Monday, October 02, 2006

The Queen

Directed by Stephen Frears
Written by Peter Morgan
Miramax

The beginning of the Oscar season started last week with the opening of the much-buzzed The Queen and Morgan's other scripted film The Last King of Scotland, and with it came all the overwhelming hype from the few media types who had already seen these movies. I sometimes wonder if hype generated from early screenings is often overcompensatory. Think about it--none of these people had to watch the movie with all this pretense--they saw it fresh, with no advance word, and sometimes just being in a screening that you know only a very few people in the world are privy to is excitement enough.
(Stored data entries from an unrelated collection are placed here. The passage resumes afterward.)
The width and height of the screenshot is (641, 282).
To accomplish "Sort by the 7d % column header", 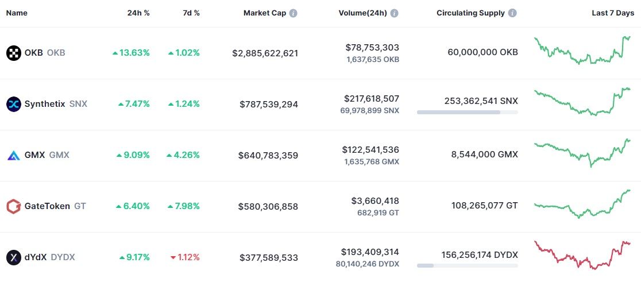I will (191, 13).
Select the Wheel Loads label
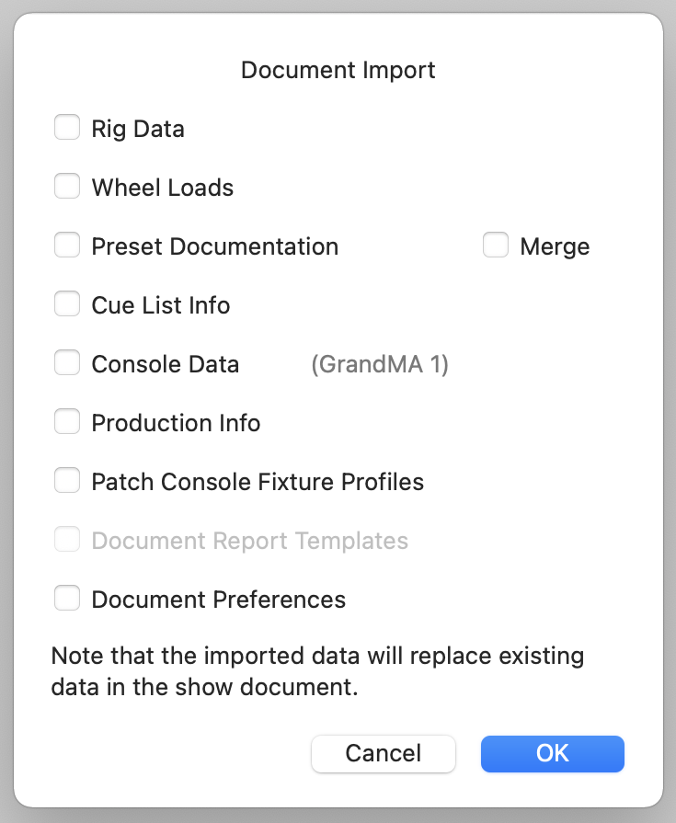Screen dimensions: 676x823 162,188
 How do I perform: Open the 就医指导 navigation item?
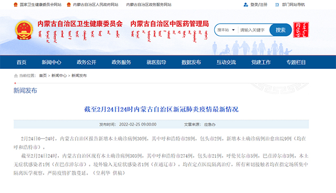[156, 62]
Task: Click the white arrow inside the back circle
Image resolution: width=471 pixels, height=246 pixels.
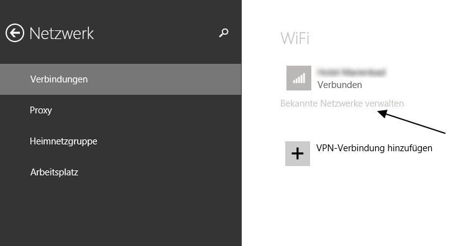Action: pos(15,33)
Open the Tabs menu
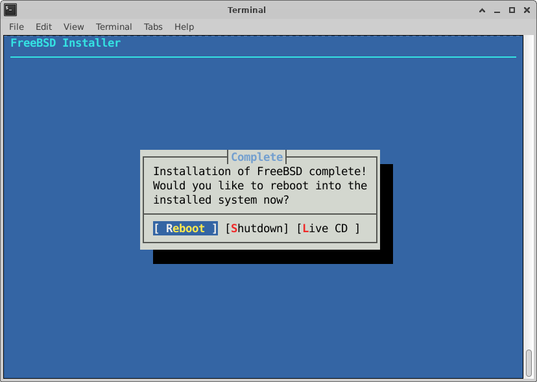The height and width of the screenshot is (382, 537). 153,27
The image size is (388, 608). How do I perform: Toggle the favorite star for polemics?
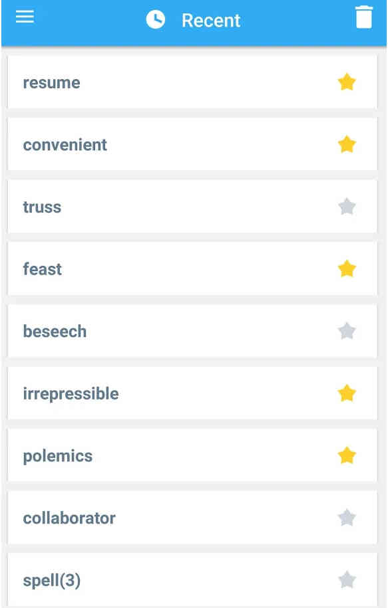pyautogui.click(x=347, y=456)
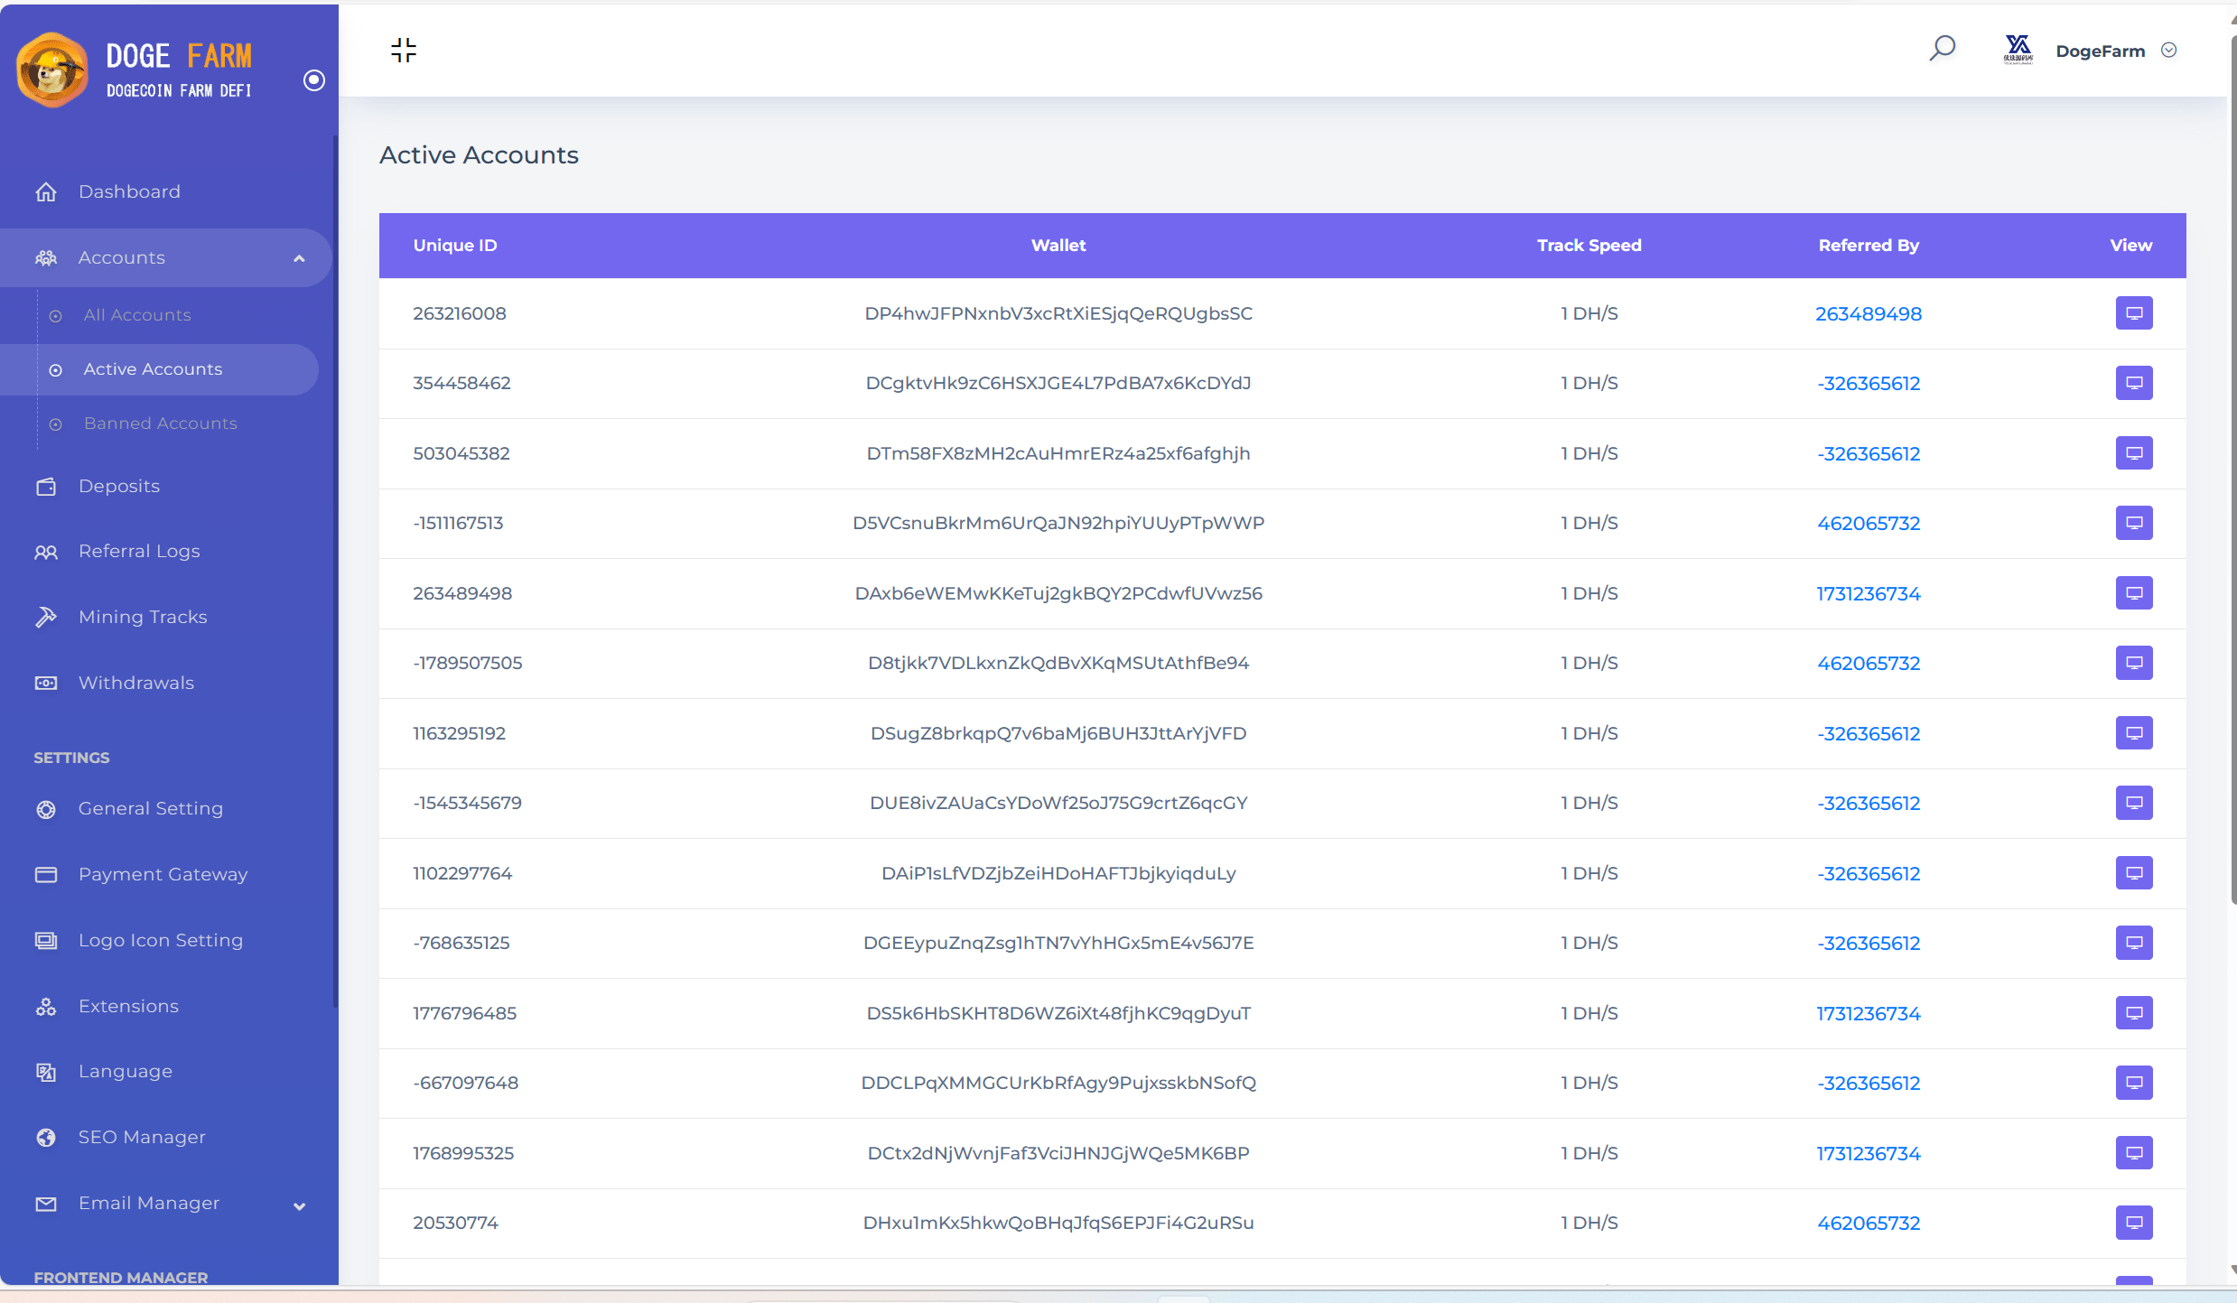The height and width of the screenshot is (1303, 2237).
Task: Toggle the Accounts sidebar collapse arrow
Action: [300, 257]
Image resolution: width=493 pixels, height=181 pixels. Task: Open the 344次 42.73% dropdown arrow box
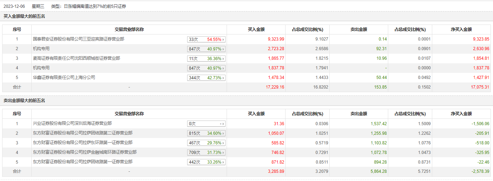pos(207,78)
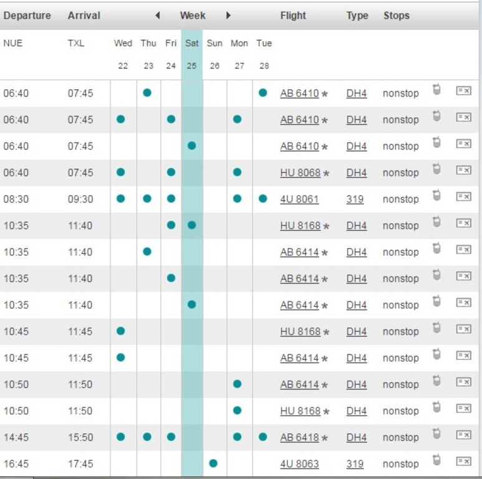
Task: Click the mobile phone icon for flight HU 8068
Action: (436, 169)
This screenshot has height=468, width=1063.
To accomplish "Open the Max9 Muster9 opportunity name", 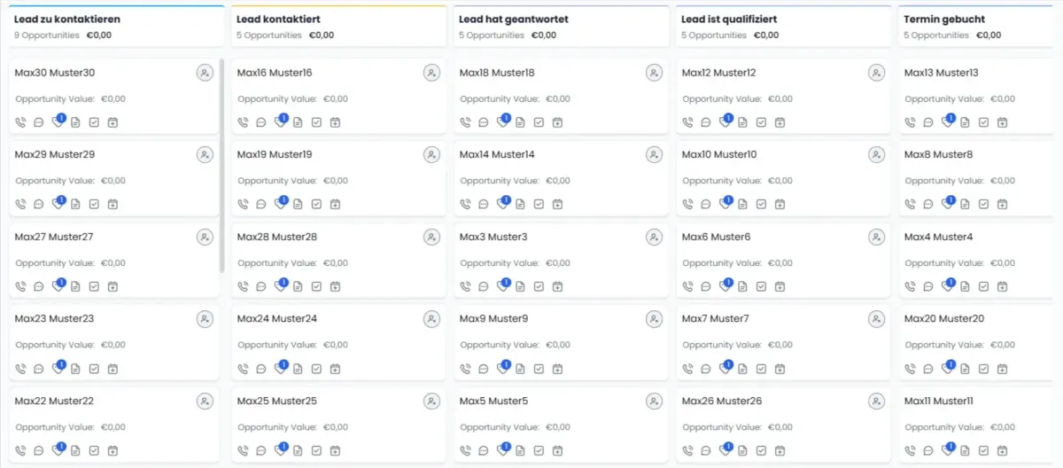I will 493,319.
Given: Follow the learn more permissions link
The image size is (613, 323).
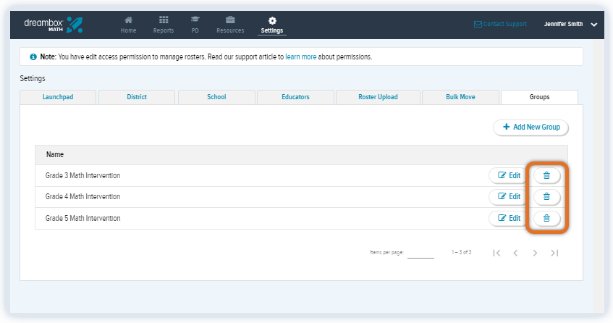Looking at the screenshot, I should [302, 56].
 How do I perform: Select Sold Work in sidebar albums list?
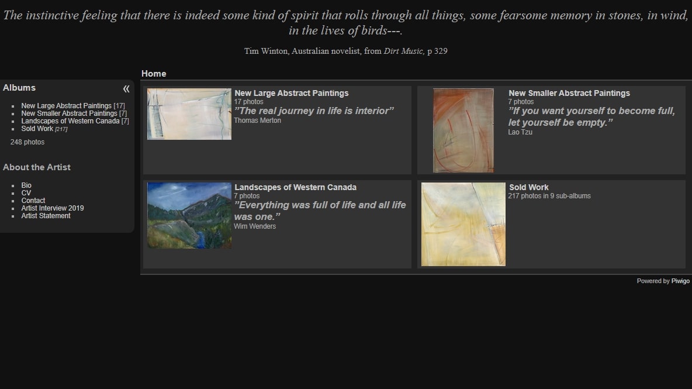click(x=37, y=129)
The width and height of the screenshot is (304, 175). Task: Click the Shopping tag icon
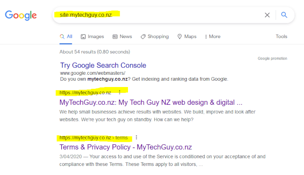click(143, 37)

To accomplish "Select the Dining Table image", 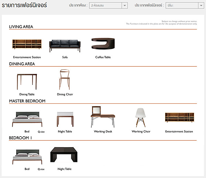I will tap(27, 81).
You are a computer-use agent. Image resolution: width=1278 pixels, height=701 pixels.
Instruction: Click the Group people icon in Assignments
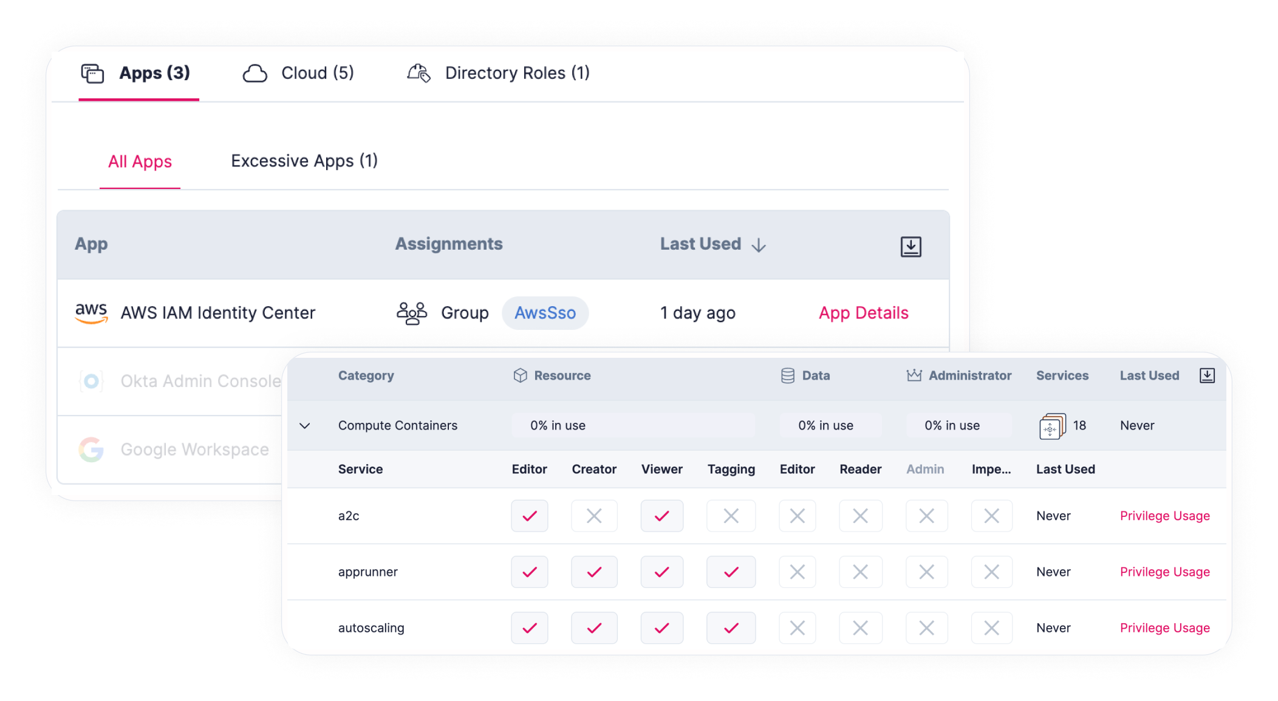(412, 313)
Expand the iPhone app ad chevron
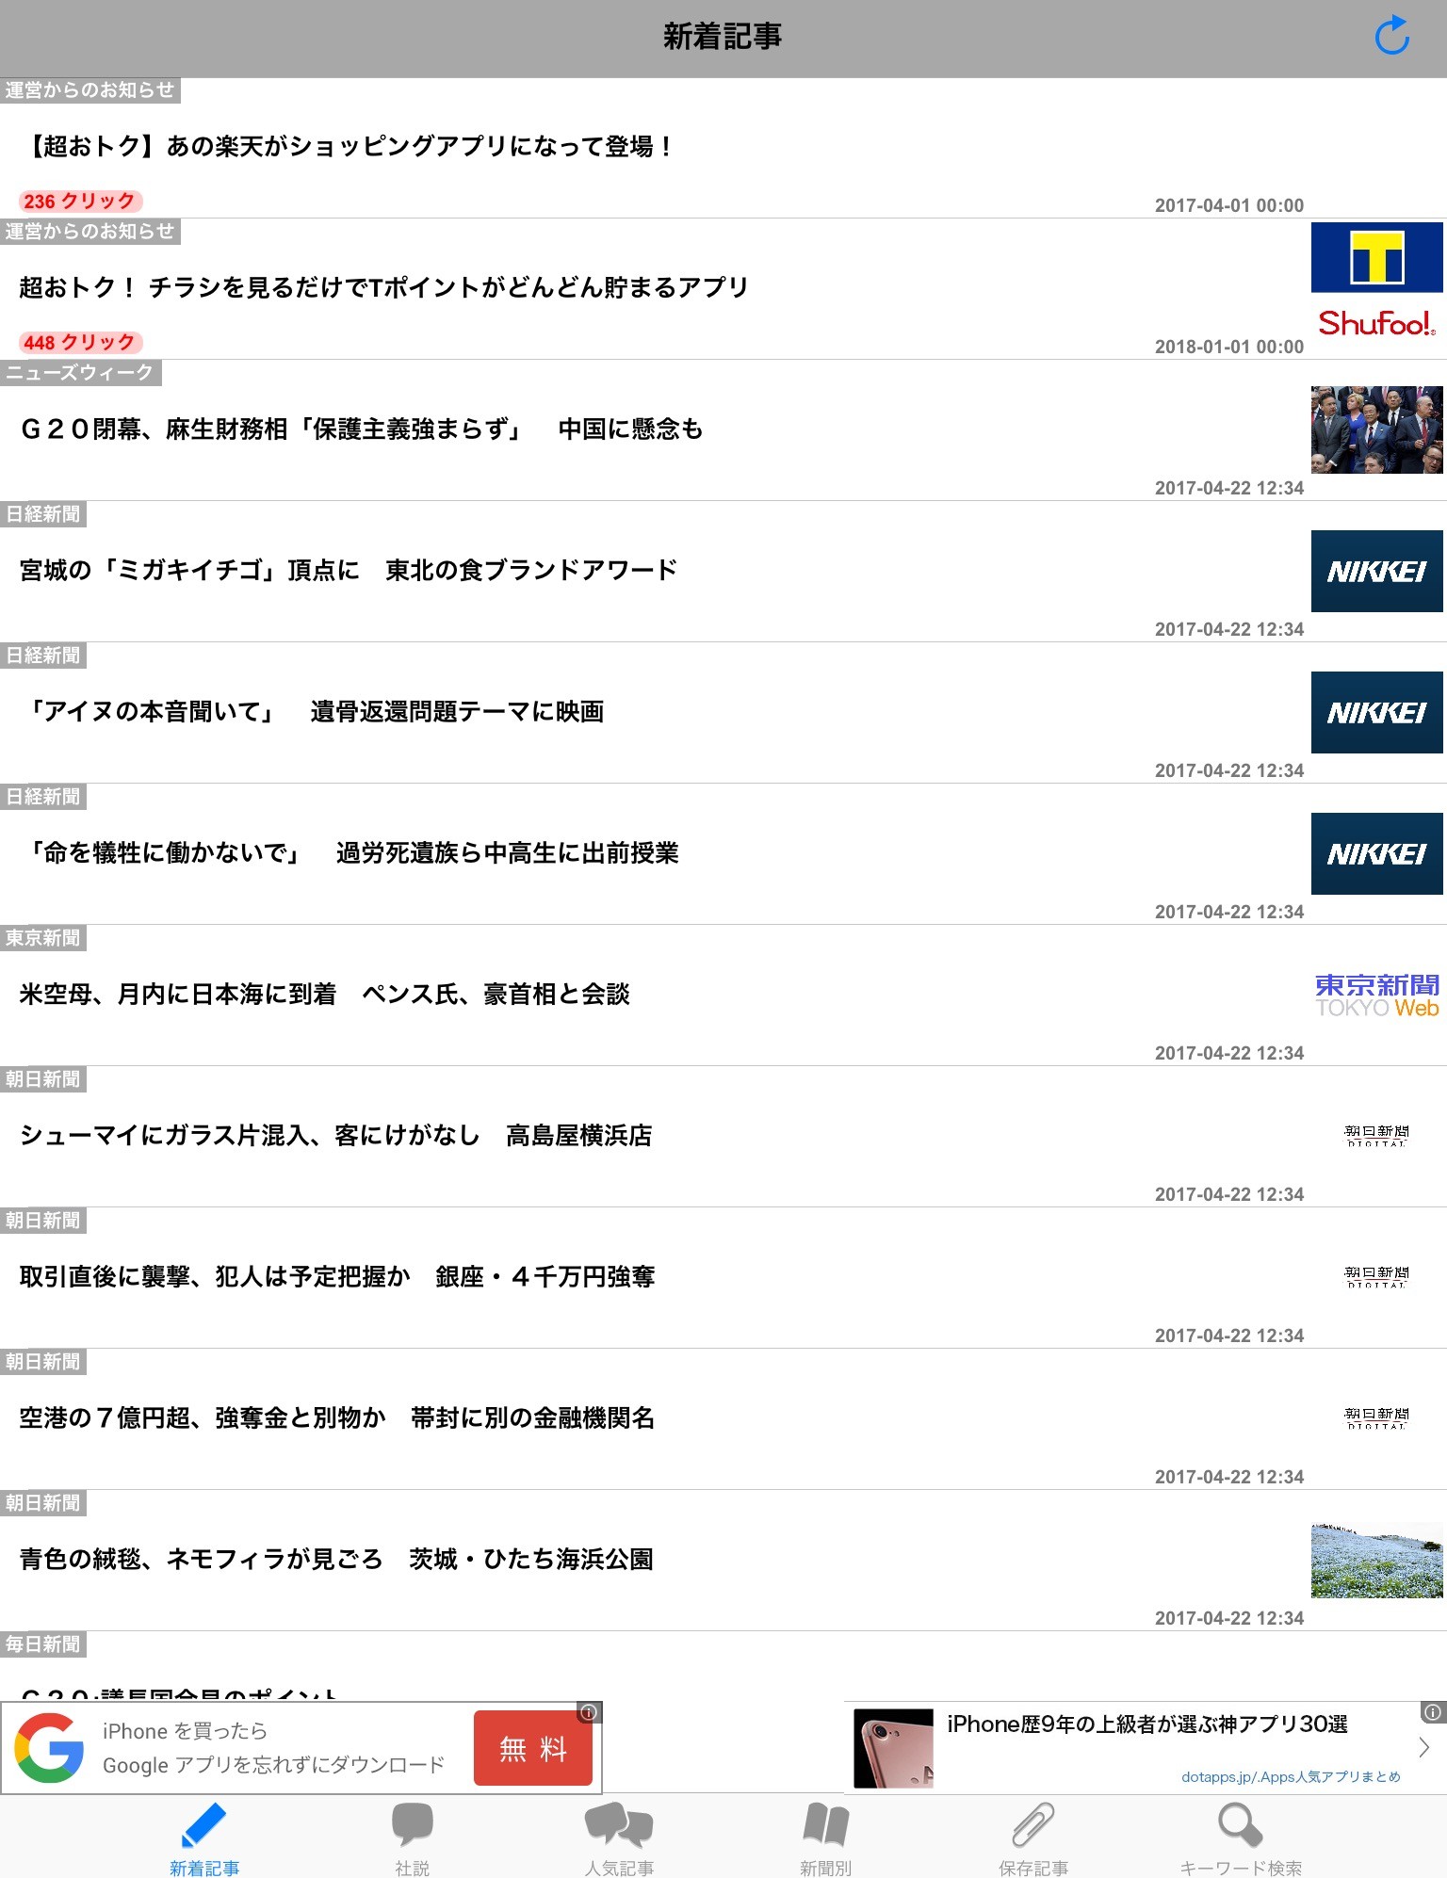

I know, with a preface like that, you might expect me to pan this movie or at least give you the "well it's not that great" review, or "surprise" you by saying, "This movie is all that and more!" The fact is, The Queen is another one of those movies anchored by tremendously dynamic performances, with not really a story to go along with it. This is the toughest challenge for my reviewing sensibilities; I've always had a problem giving a knockout review to a movie with only great performances to show for it. That might be enough for many--but I often wonder, five years from now if I'm sitting down and I run across this movie on TV, will I stop to watch it? That's the mark of a great movie to me.

The Queen concerns Her Majesty Queen Elizabeth II (Helen Mirren) and the aftermath of Princess Diana's death. The royal family, none too warm with Di in these years, recently divorced from Prince Charles and dallying with Dodi Fayed at the time, wants to keep the matter private, although the sense is that the matter doesn't matter to them at all. Newly elected Prime Minister Tony Blair (Michael Sheen, also very good), who stands for "modernization," became the face of England during those times, showing his public support of Di and what she represented, but behind the scenes stuggled to get Queen Elizabeth on board with public declarations, a move that soured many people to the Monarchy, and quite embarassingly to Blair, boosted his own popular support.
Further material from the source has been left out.